The satellite, known as TJ3Sat (pronounced TJ-cube-sat), is one of 20 satellites selected by NASA as part of its CubeSat Launch Initiative, which includes cube-shaped research satellites that weigh approximately three pounds, also known as nanosatellites. TJ3Sat will serve primarily as an educational outreach tool and features a website that hosts live telemetry such as voltages, currents, temperatures, and other system status information available to the general public along with its history and other pertinent documents. TJ3Sat will also include a voice synthesizer that can be used to take uploaded strings of text and convert them to voice.
TJHSST alumni Jason Ethier proposed the project as a result of an internship he served with Orbital Sciences Corporation. Teacher Adam Kemp then developed a course in systems engineering that would focus on the design and construction of the first high school-built satellite. A $30,000 donation from Orbital Sciences Corporation went toward the purchase of a cubesat kit, which formed the foundation of the satellite. Orbital has also provided the resources needed for the flight hardware, testing facilities for the finished spacecraft, and engineering mentorship by its employees. Since 2006, teams of TJHSST students have been working on the design, construction, testing, and integration of TJ3Sat. Stensat LLC donated time, equipment, and expertise toward the development of the satellite.
Students used commercial off-the-shelf hardware for the structure of the satellite, radio, voice synthesizer, and a flight computer designed by Kemp.
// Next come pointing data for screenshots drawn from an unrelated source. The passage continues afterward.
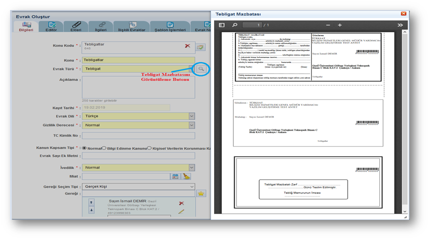Edit the Sayın İsmail DEMİR recipient with the pencil
Viewport: 430px width, 240px height.
pyautogui.click(x=181, y=211)
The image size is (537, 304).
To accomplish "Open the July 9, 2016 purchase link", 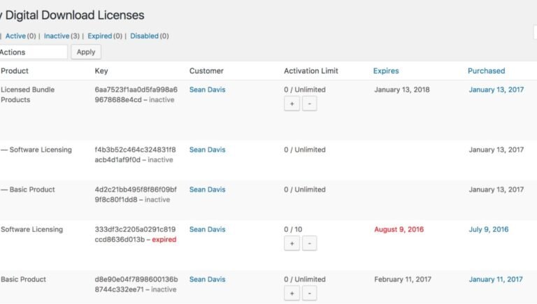I will (x=489, y=229).
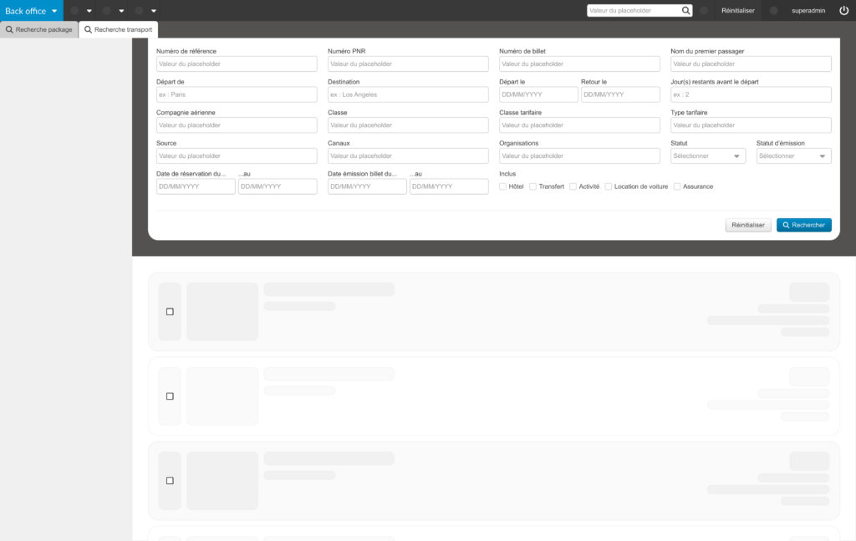The height and width of the screenshot is (541, 856).
Task: Check the Location de voiture option
Action: pyautogui.click(x=609, y=186)
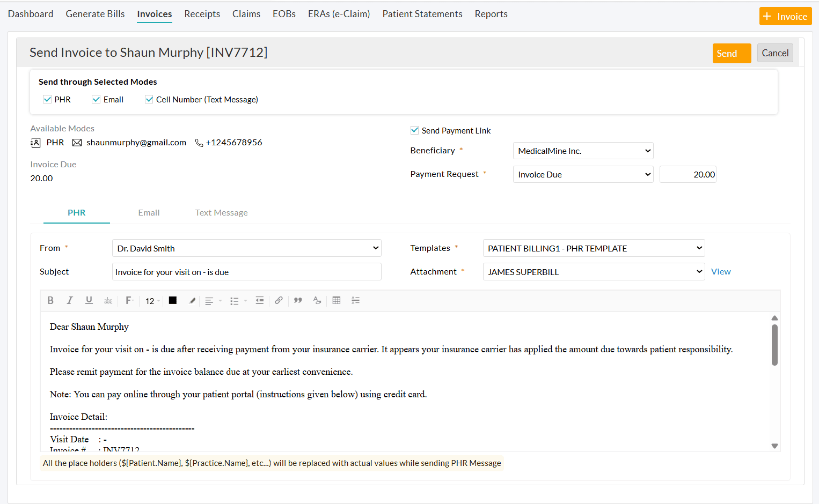
Task: Select the text highlight pen icon
Action: (x=192, y=300)
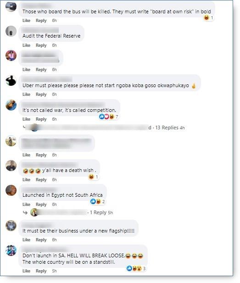Open reactions on 'Launched in Egypt' comment
240x283 pixels.
[98, 201]
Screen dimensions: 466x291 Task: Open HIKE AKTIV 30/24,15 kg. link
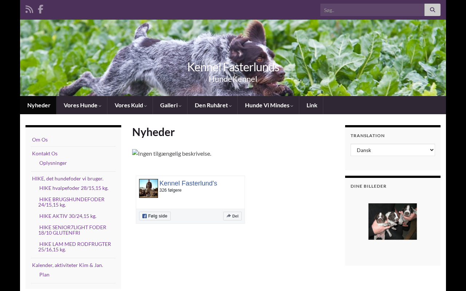[x=68, y=216]
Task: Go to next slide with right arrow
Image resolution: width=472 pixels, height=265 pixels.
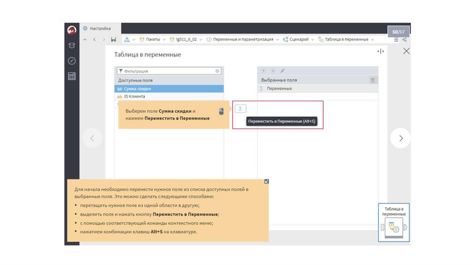Action: tap(401, 138)
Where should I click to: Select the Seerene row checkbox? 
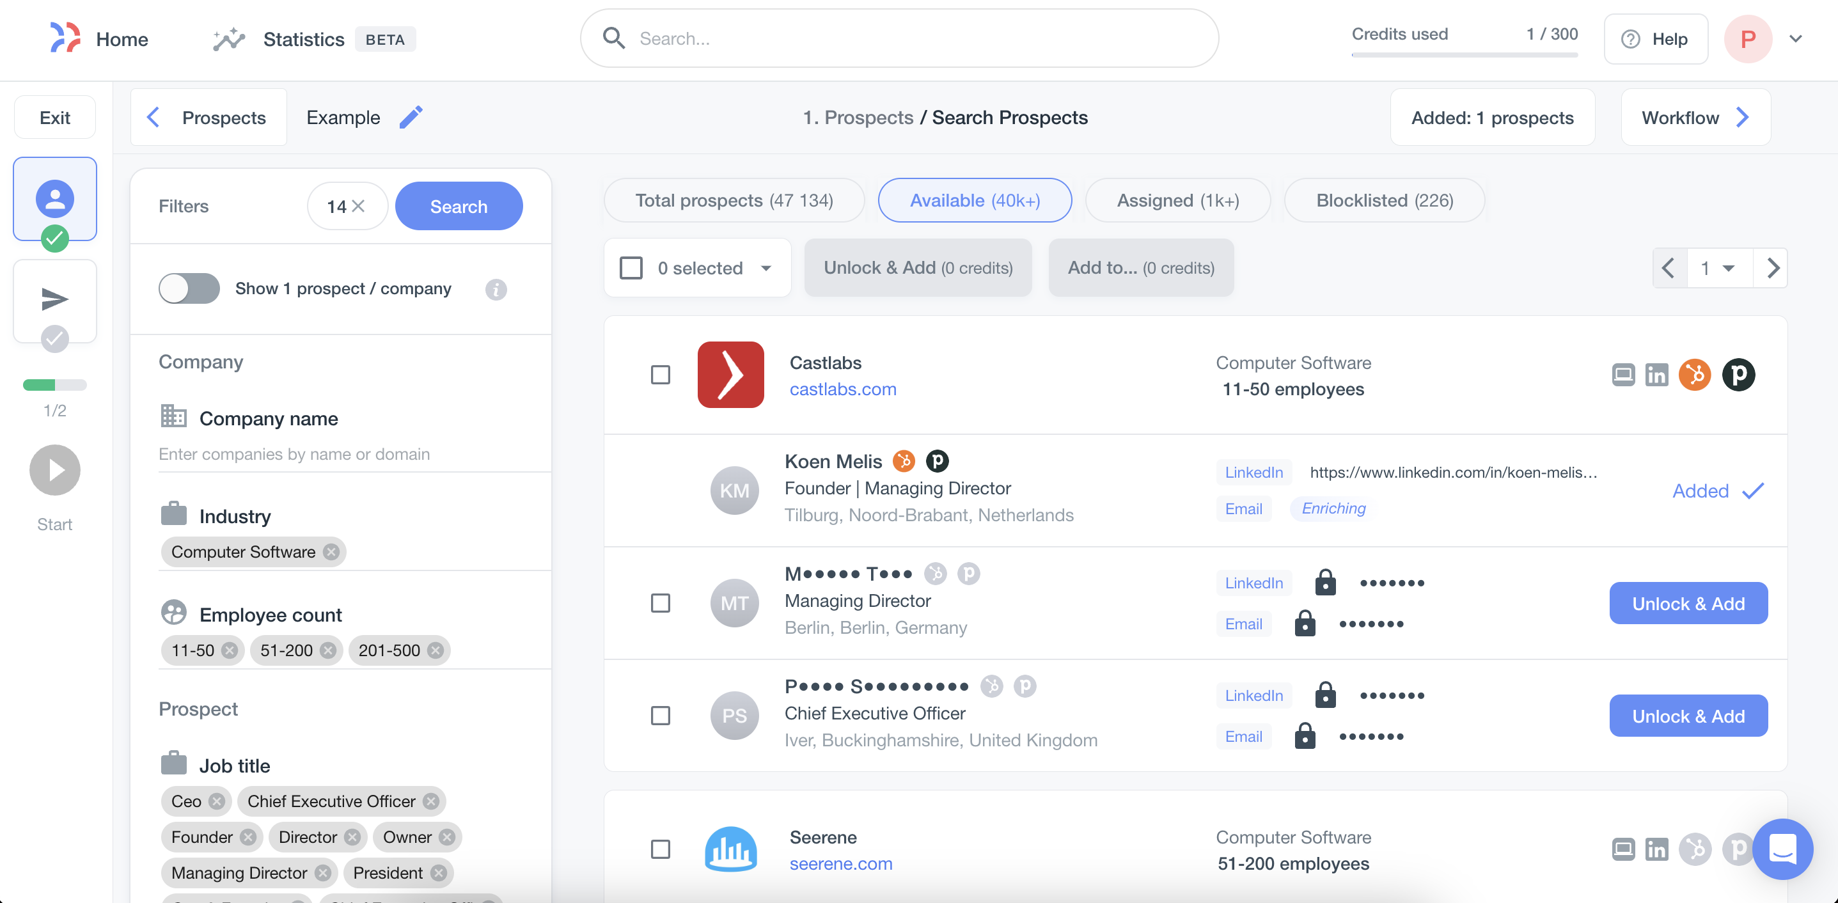click(660, 850)
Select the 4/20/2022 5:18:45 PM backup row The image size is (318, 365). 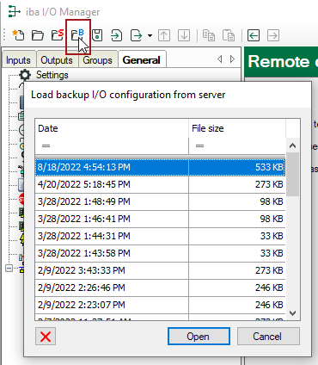click(x=161, y=184)
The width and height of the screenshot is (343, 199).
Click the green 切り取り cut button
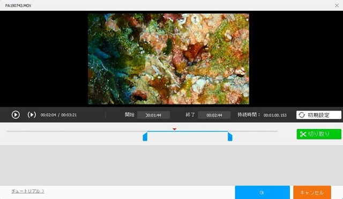pyautogui.click(x=319, y=134)

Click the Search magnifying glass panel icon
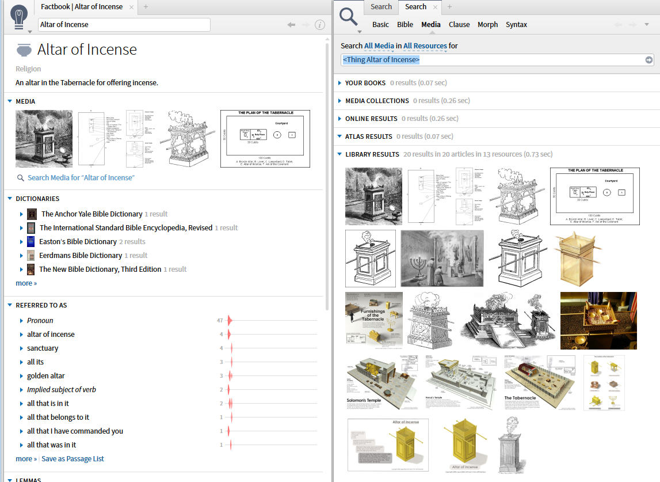[349, 15]
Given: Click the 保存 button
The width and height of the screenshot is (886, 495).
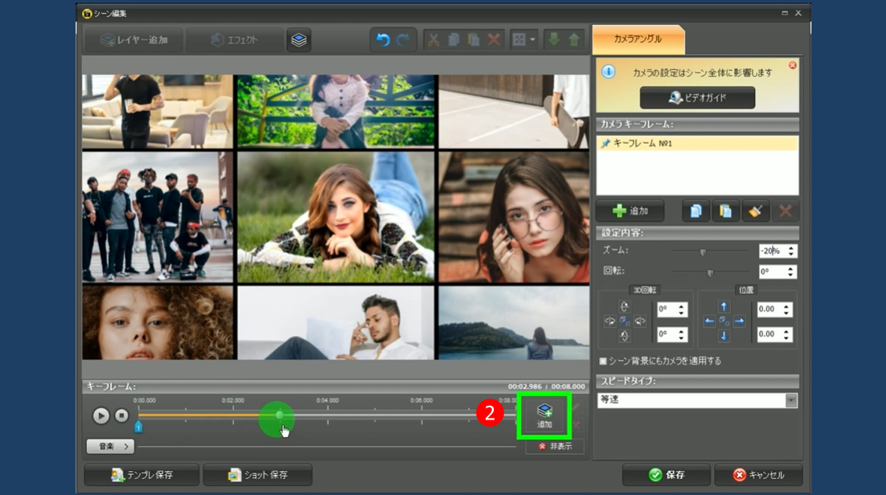Looking at the screenshot, I should [666, 475].
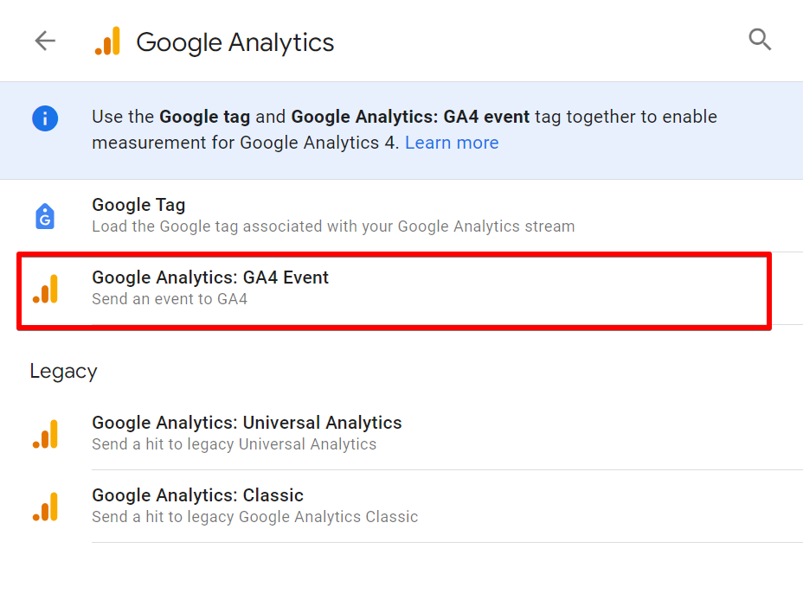Click the Universal Analytics bar chart icon
Image resolution: width=803 pixels, height=593 pixels.
pos(45,434)
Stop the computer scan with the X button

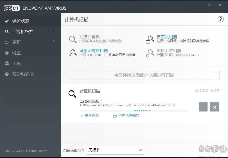tap(214, 107)
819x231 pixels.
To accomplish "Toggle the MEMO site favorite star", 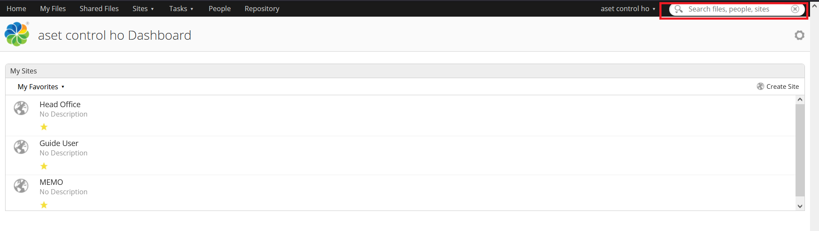I will [x=44, y=205].
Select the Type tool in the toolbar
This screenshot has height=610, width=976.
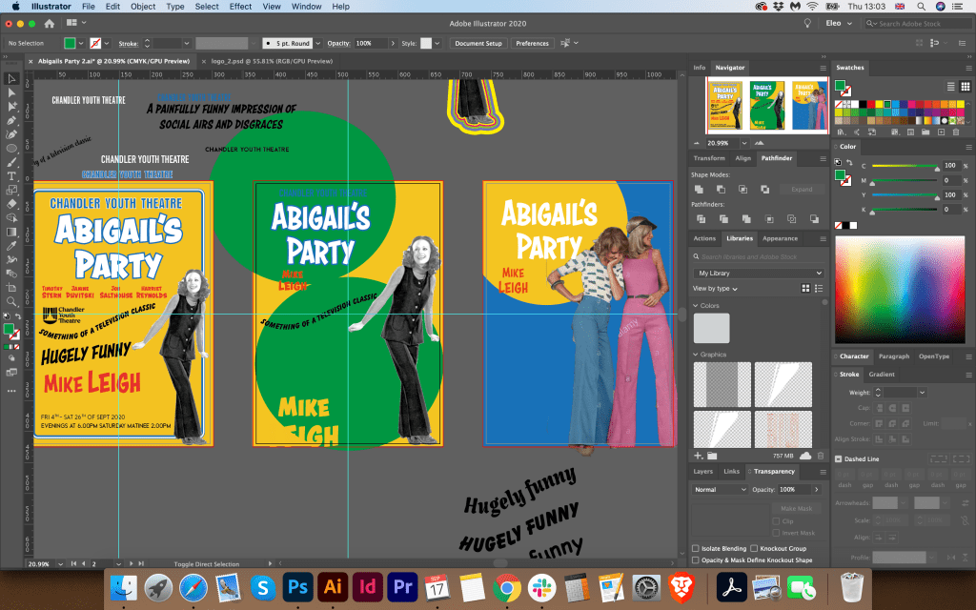(11, 176)
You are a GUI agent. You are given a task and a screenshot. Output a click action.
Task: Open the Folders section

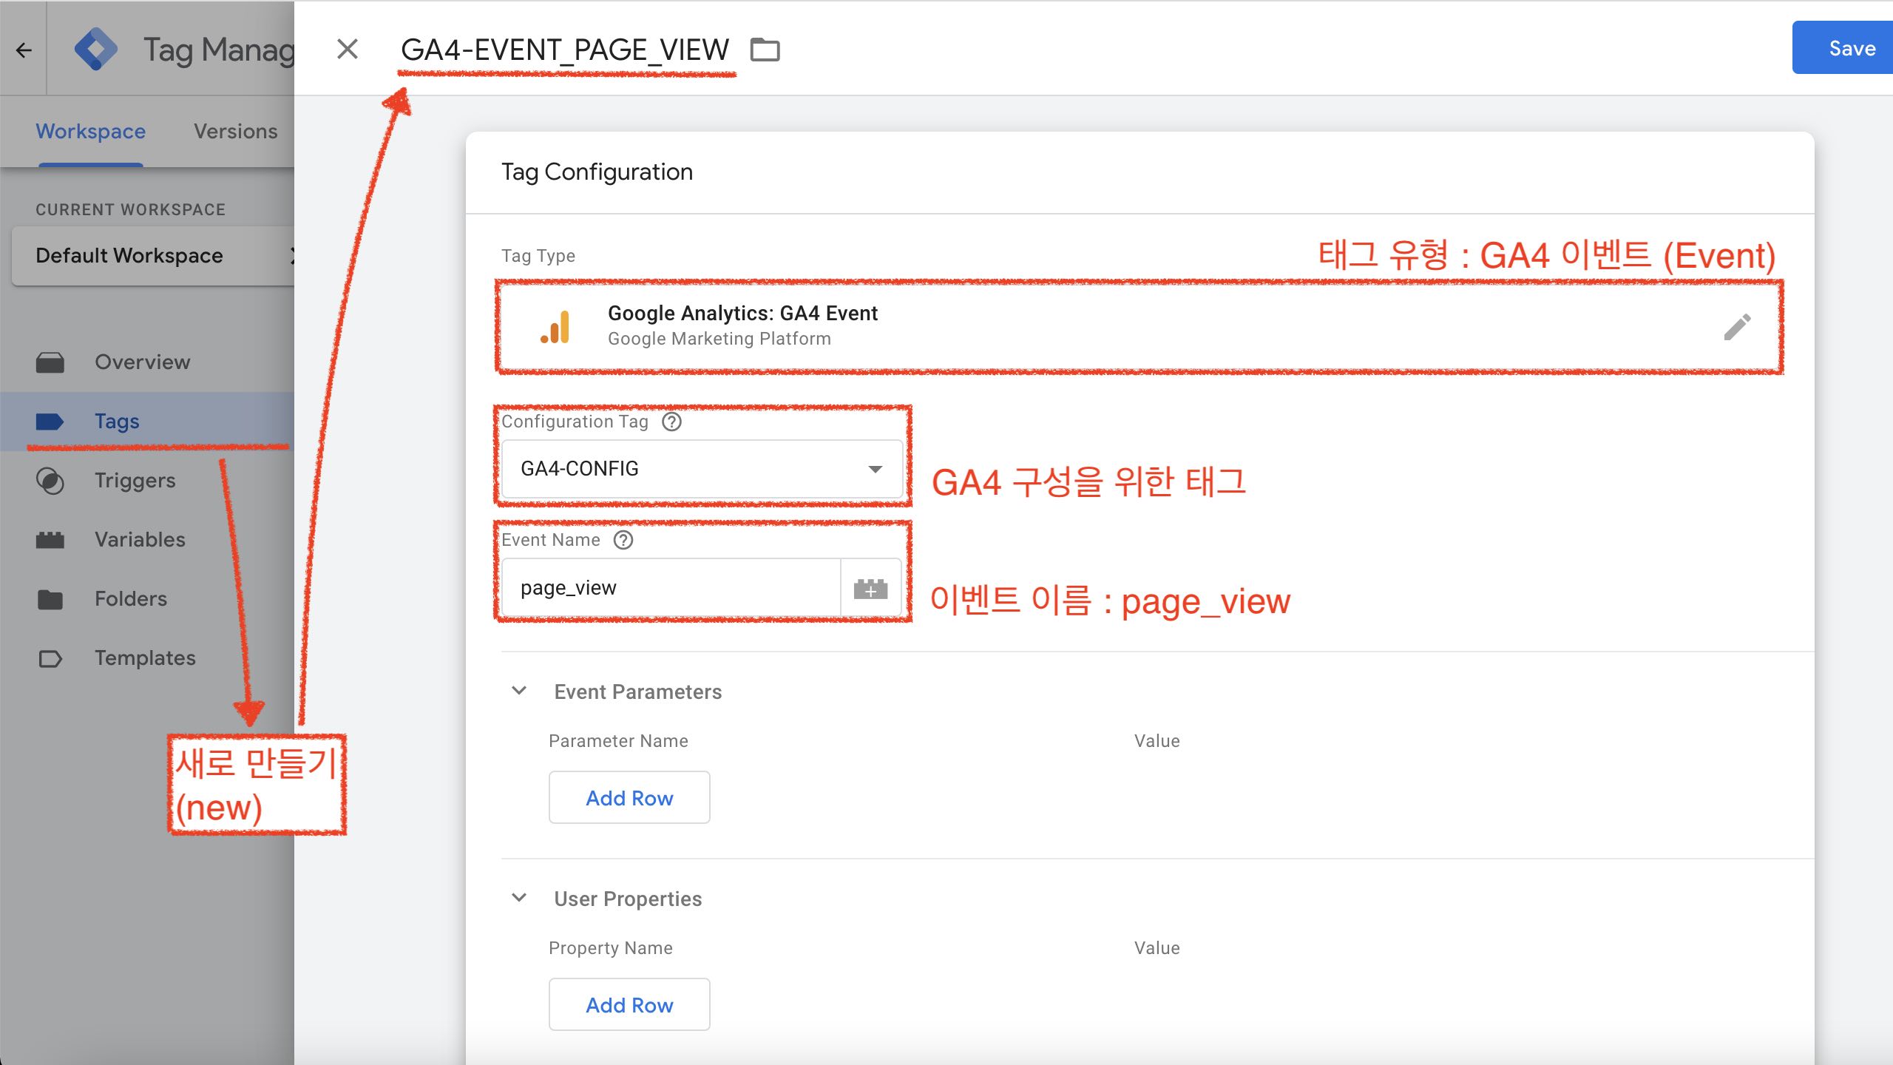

The remainder of the hardware was developed as student senior research projects under the advisement of Kemp, Orbital engineers, and other industry volunteers.
The voice synthesizer can be used by students around the world who can send messages to celebrate holidays, cheer on their sports teams, and communicate with friends and family across the globe.
It is estimated that TJ3Sat will be in orbit for at least three months, depending on the deployment and acquisition of orbital parameters.
The team has developed enough hardware to construct three satellites, all currently stored at Orbital’s facility in the Dulles area. Plans are to move one of the test satellites, known as engineering units, back to the school for use in troubleshooting the satellite once it is in space. Scale models of TJ3Sat are on display at the school.
Satellite team members have documented all their work and will offer the designs of the original hardware and software they developed on the website so that future K-12 institutions can refer to the information as a resource as they develop their own hardware.